Over the past decade or so, a new approach to Anticipatory Governance has been developed which integrates intelligence and foresight activities across governmental departments, harnessing synergies that overlaps toward systemic policy insights. While still broadly focused on national priorities and challenges, “public health, national security, or the environment,” [etc] (Habegger, 2010, p.50) this mode of foresight activity cuts across traditional policy areas and departments, and puts a premium on cooperation and collaboration across departments. It typically requires large scale knowledge management systems for scanning databases and subsequent analysis, and can be considered a limited type of organizational “crowd sourcing”.
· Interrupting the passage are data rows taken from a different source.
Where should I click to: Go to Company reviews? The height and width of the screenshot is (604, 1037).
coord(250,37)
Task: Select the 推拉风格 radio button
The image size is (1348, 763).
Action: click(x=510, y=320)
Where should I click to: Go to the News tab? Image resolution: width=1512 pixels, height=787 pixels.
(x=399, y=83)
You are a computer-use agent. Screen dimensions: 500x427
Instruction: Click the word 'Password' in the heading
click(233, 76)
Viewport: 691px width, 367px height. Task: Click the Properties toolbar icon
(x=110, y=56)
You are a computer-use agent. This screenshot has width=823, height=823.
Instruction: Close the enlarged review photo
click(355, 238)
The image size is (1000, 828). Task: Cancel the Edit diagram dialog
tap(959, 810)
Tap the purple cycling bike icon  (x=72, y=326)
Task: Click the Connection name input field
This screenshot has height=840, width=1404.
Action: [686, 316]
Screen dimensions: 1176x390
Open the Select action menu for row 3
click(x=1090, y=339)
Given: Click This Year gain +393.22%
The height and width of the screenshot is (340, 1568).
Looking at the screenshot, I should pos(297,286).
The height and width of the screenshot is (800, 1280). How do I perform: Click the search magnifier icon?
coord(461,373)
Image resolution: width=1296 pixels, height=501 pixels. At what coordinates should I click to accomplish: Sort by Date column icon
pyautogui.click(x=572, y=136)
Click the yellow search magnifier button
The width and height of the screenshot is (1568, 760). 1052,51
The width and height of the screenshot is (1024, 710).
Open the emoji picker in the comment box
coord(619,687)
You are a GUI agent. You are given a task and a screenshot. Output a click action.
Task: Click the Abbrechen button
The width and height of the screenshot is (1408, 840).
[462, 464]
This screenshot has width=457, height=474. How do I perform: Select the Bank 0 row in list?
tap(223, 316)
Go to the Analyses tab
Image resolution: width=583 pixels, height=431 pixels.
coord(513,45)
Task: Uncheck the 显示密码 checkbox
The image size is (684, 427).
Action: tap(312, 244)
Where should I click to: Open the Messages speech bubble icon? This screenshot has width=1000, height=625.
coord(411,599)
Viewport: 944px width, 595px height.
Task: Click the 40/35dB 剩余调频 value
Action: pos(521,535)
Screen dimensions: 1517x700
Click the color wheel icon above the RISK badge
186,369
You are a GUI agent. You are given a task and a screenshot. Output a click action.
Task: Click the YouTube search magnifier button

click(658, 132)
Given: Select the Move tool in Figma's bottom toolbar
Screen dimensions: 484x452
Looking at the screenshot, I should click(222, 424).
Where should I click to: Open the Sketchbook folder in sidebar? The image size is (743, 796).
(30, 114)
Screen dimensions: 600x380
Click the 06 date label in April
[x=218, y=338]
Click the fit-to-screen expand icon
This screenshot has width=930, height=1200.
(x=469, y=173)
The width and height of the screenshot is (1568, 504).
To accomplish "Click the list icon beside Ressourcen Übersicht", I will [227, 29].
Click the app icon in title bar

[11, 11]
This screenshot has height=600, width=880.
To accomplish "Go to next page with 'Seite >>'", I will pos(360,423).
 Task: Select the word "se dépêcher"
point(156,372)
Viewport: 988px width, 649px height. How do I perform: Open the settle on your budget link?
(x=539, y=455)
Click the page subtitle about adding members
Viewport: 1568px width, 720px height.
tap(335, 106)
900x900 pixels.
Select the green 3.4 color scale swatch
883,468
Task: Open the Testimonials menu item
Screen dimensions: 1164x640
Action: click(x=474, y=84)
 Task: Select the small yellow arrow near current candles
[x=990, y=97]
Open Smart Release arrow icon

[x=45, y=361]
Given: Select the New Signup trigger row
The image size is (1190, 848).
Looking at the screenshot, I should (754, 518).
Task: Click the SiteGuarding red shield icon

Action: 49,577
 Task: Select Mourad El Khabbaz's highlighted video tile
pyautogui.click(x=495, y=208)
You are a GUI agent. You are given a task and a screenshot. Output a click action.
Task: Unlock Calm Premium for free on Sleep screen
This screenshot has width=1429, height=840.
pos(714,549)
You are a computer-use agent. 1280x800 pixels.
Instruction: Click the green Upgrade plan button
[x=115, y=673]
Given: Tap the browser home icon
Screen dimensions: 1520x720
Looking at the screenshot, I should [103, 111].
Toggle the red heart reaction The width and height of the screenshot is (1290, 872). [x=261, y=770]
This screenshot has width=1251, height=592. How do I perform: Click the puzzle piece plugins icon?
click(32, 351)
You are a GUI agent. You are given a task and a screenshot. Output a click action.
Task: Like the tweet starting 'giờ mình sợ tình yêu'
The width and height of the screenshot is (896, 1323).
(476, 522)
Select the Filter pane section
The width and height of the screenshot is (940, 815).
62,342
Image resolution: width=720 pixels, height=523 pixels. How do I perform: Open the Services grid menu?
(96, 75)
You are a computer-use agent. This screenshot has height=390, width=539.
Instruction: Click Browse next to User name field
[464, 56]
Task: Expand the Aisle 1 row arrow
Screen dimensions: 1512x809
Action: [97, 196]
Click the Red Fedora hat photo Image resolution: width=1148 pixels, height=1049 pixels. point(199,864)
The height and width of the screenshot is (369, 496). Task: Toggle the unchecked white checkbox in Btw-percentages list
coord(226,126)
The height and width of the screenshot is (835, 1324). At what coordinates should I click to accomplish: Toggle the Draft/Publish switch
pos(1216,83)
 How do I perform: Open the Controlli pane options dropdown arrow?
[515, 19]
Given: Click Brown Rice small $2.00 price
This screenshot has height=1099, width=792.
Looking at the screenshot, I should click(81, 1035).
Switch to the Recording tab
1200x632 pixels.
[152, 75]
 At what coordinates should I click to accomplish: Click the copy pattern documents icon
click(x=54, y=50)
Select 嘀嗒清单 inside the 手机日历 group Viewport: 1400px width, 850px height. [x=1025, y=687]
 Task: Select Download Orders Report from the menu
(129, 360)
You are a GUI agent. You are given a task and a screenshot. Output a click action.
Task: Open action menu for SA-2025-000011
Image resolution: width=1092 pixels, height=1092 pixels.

Its end purpose is to assists policy makers with strategic thinking and decision- making. Habegger (2010) analyzed three important examples of this mode of foresight activity (UK, Netherlands, Singapore), arguing:
“Only few contemporary challenges can be confined to one policy area anymore, and governments have realized that a single-issue focus is in many instances insufficient. Consequently, they have started to experiment with foresight that cuts across the traditional boundaries of policy areas and government departments.” (Habegger, 2010, p.50)
While such an approach to governmental foresight has distinct instrumental advantages, for example the Singapore government’s Risk Assessment and Horizon Scanning (RAHS) program’s capacity to identify early warning signs of potential risk, Habegger argues that the cultural benefits of this approach are perhaps even deeper, where process-based foresight among inter-organizational learning networks create conditions for cultural change toward adaptive and agile policy development. Such approaches foster cross-departmental sharing and collaboration, building in a culture of learning networks and organizations, breaking down traditional silos among government areas. Or as Habegger articulated, the IGF is:
“characterized by a long-term, interdisciplinary, participative, and communicative perspective that attempts to build networks across professional communities, enables broad-based social learning, generates scenario-based knowledge, and eventually results in visions of (alternative) policies.” (Habegger, 2010, p.50)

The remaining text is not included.